Tributes from the Ants:
In my almost 40 years in this nutty biz, I’ve worked with creative directors who drove Porsches and embodied the definition of narcissist. I’ve worked with creative directors who abused all kinds of illegal things and were certifiably looney-tunes. Danny Sadler is the antithesis of all those. He is the most chill, unpretentious, down-to-earth (oh yeah, and really excellent creative) dude you’d ever want to work with.
— David Downing, AcrobatAnt partner
One word comes to mind when I think of Danny: Joy. He is without doubt the most joyful person I have ever met, in the truest sense of the word. All that he does exudes joy, love, kindness, and good humor. I am assuming this will only increase as he steps into this next wonderful phase of life—a pity to all of us who will miss his calming presence greatly!
— Sally Baca, account coordinator
Danny is the best boss I’ve ever had. In fact, it’s more like you’re working with your buddy than a boss.
— Bryan Cooper, associate creative director,
Danny has always been a kind soul and a wonderful teacher. I am grateful that he saw potential in me and gave me a chance to come aboard. I can only pray that one day I get to retire as gracefully and as good-looking as Danny. Thank you, Danny.
— Dell Chambers, art director
I don’t think Danny will ever realize the huge impact he’s made on AcrobatAnt. He is so talented and detail-oriented, but also just a good human being. He’s been a big part of the culture of the agency, and people are going to really miss him. I’m grateful to have worked alongside him, and acknowledge that it just won’t be the same without him.

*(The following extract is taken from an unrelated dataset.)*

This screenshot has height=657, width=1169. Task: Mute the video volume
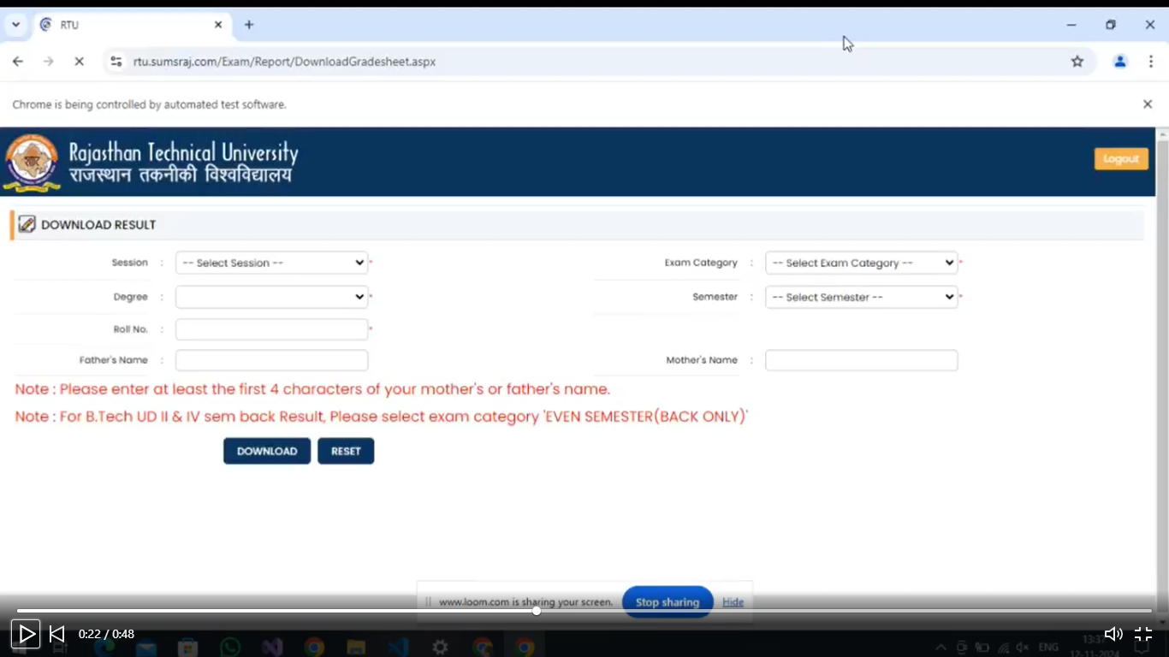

— Audrey Chambers, account supervisor
I consider myself lucky to have started my advertising career under Danny’s leadership. Besides teaching me the importance of kerning and white space, he has shown me that actions speak louder than words. Through his example, he has demonstrated how to mentor new employees and make a positive impact on anyone and everyone. Danny has built a great agency and I’m fortunate to have worked for him and alongside him for 22 years. I know the Ant farm won’t be the same without him, but I truly hope to honor his legacy by continuing to build an agency that he is proud of.